EXTRACTED MATERIAL

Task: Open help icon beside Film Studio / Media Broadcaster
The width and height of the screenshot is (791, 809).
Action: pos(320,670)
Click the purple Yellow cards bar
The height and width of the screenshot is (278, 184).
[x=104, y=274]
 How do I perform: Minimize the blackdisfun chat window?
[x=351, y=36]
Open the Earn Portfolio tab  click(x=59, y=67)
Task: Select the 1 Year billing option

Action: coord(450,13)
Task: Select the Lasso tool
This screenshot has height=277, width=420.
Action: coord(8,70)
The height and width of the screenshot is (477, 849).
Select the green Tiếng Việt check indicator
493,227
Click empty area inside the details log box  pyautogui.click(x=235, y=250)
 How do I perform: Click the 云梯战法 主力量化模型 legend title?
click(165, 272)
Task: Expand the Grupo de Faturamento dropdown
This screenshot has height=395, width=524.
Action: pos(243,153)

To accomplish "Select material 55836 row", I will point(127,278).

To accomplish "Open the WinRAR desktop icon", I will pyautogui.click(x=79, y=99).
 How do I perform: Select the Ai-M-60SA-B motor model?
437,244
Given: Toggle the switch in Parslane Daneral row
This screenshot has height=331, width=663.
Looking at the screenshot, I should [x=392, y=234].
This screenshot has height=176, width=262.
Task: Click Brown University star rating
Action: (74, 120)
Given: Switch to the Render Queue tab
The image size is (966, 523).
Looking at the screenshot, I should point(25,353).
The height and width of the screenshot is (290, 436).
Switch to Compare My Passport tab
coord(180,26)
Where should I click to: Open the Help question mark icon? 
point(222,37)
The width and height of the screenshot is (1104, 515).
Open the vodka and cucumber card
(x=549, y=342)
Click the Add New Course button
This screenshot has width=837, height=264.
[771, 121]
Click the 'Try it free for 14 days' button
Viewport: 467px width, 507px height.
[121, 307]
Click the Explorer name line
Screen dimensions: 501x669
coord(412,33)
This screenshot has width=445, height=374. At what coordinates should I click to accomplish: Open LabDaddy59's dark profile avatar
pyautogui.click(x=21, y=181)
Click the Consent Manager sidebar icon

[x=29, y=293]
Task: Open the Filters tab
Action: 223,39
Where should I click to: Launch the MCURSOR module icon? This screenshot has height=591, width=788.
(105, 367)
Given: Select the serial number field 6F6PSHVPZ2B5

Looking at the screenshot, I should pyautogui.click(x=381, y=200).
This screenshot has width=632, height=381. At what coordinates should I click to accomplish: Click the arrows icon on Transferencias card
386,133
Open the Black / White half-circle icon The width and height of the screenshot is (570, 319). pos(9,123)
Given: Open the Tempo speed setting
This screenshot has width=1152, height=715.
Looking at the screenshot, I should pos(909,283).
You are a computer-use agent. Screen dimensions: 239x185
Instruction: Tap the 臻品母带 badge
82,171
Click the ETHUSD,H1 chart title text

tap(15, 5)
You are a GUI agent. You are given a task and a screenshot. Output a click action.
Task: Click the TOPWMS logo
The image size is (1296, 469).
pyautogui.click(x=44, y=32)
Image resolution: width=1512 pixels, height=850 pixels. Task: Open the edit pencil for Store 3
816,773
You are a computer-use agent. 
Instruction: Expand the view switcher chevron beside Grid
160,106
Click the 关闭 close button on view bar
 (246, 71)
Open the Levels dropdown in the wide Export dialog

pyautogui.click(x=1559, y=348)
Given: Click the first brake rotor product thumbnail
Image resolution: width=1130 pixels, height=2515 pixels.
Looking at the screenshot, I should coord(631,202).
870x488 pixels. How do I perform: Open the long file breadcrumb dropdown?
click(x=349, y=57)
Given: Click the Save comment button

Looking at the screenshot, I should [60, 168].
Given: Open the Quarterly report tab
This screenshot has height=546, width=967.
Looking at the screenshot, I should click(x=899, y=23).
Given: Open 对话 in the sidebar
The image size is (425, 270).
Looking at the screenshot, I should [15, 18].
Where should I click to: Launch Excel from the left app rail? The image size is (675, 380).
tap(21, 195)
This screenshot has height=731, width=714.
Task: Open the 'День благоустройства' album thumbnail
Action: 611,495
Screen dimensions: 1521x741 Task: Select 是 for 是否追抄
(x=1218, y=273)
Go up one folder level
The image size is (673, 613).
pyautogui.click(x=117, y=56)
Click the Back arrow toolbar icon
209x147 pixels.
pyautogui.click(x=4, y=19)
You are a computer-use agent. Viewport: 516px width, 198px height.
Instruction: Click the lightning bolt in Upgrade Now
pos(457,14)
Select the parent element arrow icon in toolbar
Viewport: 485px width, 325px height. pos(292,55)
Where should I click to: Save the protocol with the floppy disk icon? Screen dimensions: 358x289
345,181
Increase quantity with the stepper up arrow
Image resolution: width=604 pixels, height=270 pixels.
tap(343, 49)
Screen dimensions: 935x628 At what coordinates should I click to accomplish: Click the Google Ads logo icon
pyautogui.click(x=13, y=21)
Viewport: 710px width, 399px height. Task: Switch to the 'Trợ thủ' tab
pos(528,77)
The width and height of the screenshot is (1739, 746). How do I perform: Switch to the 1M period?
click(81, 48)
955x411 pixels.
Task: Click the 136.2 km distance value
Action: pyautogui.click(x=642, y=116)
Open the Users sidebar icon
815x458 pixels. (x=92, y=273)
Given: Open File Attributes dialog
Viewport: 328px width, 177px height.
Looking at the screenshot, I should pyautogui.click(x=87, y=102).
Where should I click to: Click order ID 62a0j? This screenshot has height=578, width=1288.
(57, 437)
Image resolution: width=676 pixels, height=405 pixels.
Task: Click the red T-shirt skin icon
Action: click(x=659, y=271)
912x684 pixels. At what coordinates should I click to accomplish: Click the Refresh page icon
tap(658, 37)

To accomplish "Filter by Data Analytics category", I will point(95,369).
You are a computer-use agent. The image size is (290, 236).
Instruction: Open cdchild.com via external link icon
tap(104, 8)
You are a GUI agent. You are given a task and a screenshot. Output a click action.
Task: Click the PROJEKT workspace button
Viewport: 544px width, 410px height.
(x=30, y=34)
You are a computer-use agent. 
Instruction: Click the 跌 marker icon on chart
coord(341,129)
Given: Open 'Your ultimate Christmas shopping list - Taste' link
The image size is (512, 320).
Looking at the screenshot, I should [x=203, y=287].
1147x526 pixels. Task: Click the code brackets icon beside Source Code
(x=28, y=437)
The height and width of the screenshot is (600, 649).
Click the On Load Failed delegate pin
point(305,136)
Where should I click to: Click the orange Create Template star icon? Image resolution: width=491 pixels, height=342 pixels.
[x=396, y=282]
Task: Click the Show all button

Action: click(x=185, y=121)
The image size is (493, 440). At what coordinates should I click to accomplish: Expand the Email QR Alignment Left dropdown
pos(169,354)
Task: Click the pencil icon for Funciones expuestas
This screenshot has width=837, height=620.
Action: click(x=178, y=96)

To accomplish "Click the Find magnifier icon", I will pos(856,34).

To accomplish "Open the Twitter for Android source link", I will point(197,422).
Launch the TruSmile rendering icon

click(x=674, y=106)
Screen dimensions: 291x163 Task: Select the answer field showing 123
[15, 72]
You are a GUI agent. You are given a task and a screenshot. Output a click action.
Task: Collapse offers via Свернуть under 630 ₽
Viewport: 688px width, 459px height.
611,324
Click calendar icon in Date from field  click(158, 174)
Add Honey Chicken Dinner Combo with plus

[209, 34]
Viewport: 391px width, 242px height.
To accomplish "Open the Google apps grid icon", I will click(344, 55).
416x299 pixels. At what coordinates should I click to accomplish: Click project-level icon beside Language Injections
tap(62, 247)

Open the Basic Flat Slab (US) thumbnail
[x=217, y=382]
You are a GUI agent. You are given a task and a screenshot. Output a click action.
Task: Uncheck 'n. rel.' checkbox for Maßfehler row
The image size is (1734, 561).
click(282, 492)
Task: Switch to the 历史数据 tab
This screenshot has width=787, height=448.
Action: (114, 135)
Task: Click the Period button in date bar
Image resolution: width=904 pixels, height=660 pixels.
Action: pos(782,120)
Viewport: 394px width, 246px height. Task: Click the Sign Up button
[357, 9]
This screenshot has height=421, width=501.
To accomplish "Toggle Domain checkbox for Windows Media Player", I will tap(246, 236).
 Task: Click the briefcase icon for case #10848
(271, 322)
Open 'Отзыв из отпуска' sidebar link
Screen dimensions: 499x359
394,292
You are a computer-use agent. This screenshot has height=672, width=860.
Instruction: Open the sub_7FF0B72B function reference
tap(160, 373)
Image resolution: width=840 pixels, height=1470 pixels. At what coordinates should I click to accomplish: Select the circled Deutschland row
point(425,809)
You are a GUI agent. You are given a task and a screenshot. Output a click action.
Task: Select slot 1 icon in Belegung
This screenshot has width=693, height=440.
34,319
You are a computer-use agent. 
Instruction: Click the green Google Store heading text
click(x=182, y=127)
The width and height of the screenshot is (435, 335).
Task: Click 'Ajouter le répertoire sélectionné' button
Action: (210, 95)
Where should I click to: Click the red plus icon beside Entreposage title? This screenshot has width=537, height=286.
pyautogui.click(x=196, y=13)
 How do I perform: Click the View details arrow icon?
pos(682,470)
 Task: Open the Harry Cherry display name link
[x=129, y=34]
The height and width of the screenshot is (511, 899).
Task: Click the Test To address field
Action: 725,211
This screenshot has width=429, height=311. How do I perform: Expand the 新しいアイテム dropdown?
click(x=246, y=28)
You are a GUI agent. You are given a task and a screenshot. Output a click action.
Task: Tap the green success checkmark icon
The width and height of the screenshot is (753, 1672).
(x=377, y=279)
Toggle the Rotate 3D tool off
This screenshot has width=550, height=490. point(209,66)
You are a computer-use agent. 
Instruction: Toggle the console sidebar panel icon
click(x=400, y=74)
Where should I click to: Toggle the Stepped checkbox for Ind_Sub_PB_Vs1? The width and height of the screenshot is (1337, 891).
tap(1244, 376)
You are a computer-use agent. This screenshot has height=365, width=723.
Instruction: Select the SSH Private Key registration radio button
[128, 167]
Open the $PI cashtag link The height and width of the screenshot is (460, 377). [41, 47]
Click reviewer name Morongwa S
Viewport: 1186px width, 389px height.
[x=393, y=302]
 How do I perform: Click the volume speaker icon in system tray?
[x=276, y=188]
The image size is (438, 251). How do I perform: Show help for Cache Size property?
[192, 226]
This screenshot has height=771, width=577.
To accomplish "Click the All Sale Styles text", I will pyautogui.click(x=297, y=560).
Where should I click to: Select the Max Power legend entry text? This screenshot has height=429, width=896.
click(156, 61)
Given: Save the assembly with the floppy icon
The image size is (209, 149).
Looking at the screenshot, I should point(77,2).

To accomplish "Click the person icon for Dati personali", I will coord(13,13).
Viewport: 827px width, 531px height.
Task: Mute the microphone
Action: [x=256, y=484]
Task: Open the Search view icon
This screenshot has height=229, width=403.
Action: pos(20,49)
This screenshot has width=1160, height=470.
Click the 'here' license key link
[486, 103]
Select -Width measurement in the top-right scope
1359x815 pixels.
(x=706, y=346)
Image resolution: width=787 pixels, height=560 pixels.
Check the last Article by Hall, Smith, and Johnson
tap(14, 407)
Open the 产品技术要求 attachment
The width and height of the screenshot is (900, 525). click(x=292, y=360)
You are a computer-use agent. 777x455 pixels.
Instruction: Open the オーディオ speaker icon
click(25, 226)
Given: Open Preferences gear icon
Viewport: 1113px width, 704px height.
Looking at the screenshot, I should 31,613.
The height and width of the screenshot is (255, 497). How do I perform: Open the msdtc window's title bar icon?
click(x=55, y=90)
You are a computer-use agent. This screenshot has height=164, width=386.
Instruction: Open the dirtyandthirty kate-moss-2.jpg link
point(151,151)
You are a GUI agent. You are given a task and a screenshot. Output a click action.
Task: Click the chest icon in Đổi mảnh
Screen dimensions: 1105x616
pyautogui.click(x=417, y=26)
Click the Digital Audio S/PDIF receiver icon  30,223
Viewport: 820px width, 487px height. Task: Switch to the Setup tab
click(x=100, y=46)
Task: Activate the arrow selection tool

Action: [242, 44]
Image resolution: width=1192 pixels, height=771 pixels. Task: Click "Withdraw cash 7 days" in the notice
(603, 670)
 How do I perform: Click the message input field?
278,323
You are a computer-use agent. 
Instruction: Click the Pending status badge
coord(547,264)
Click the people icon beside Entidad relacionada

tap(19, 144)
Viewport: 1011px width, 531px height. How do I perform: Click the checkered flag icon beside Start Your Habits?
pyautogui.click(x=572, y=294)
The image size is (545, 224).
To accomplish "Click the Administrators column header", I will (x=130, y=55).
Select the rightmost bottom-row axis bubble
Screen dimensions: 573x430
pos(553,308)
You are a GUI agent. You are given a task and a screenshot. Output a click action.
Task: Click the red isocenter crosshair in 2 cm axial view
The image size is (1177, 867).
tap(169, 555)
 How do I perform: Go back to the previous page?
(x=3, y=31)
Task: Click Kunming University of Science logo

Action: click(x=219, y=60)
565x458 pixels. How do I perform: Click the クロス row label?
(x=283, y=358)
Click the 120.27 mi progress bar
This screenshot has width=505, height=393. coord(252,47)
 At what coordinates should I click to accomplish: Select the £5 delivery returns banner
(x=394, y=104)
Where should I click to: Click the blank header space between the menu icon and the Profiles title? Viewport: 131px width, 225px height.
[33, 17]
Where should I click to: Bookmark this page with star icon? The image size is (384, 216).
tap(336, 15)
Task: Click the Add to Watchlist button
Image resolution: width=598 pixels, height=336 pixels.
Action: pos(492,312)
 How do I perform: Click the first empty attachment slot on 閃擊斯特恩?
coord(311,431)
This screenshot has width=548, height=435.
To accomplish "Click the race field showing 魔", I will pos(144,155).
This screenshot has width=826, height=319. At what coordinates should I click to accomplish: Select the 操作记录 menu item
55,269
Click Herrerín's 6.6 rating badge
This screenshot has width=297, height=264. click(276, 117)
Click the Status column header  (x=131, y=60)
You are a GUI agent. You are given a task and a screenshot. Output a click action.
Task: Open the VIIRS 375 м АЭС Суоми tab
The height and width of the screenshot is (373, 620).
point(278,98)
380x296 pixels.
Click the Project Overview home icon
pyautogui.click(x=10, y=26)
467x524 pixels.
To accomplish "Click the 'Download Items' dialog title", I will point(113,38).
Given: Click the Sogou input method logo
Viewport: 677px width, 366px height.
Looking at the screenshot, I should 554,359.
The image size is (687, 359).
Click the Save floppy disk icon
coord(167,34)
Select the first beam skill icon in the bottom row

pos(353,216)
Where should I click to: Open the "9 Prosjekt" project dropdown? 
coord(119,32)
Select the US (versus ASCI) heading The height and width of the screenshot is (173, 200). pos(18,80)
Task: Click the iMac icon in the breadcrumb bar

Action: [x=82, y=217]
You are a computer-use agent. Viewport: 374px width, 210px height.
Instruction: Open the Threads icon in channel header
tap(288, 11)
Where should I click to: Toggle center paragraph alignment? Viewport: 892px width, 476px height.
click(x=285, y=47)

EXERCISE BRIEF
Among the records above, extract exactly the lines from the line with "Given: Open File Attributes dialog" to the line with "You are a computer-use agent. The", both lines included, and leave out the rest.

OUTPUT OF THE TASK
Given: Open File Attributes dialog
Viewport: 328px width, 177px height.
Looking at the screenshot, I should pyautogui.click(x=87, y=102).
Where should I click to: Click order ID 62a0j? This screenshot has height=578, width=1288.
(57, 437)
Image resolution: width=676 pixels, height=405 pixels.
Task: Click the red T-shirt skin icon
Action: click(x=659, y=271)
912x684 pixels. At what coordinates should I click to accomplish: Click the Refresh page icon
tap(658, 37)

To accomplish "Filter by Data Analytics category", I will point(95,369).
You are a computer-use agent. The image size is (290, 236).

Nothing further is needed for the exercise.